A House is a Time Machine
Now:
A man walks out onto the front porch of a yellow house on a Sunday morning. In the distance he hears voices, growing closer. A group of runners turns the corner, all bright chatter, foot patter, and heavy breathing. He waves, as their voices swell, then slowly fade.
Fifteen years before:
Same front porch, different Sunday. A woman walks out, closes the front door softly, as her roommates sleep in. In every third block of Reynoldstown stands a small church. One by one, deacons in their long coats pass each other, tip a hat. Each of them wants an hour to themselves, in their own churches, to turn on the lights, sweep the floor, soak up the quiet. The woman watches one of them come down the hill, then lifts her coffee cup to him. He replies with a tip of his hat, then passes along.
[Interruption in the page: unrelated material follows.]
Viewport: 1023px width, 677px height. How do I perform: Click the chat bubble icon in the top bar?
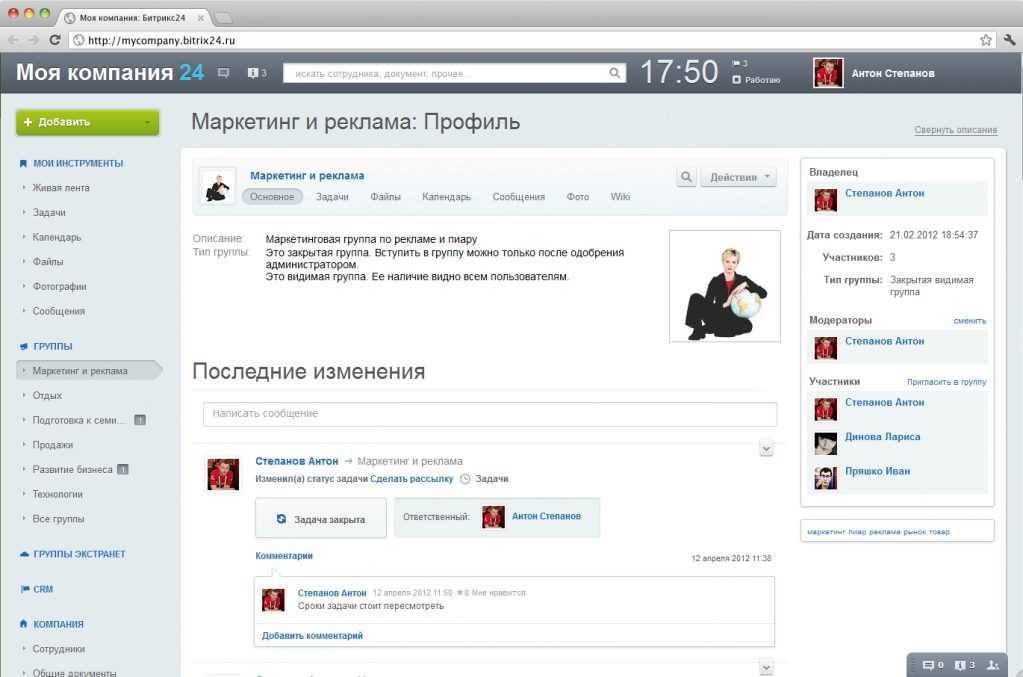[223, 72]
Fifteen years before that:
A man this time, a different one. Same front porch. This house is his home, but also his art gallery, and the night before was an opening night. Packed with friends and neighbors, and a few famous faces. John Lewis was there. Samuel L. Jackson as well. The man looks up the street, past the next corner, and in the middle of Stovall stands a peacock. The peacock is kind of famous. It picks fights with buses. A blues singer wrote a song about it:
“There’s a Peacock in Reynoldstown.”
Every house is a time machine. Some more than others. Across the years, 142 Stovall St SE has been associated with Hughley Gallery, the National Black Arts Festival, Dashboard Co-op, Reynoldstown Revitalization Corporation, Vote with Dignity and 13 Cocktail Parties. The Reynoldstown Rangers started on its front porch. Museum of Reynoldstown was dreamed up in its kitchen.
In Reynoldstown, the past is always present, and so is the future. We know about those deacons, that peacock, because we sat on that very porch, with that man and that woman who lived here before us.
They handed us the keys to the time machine.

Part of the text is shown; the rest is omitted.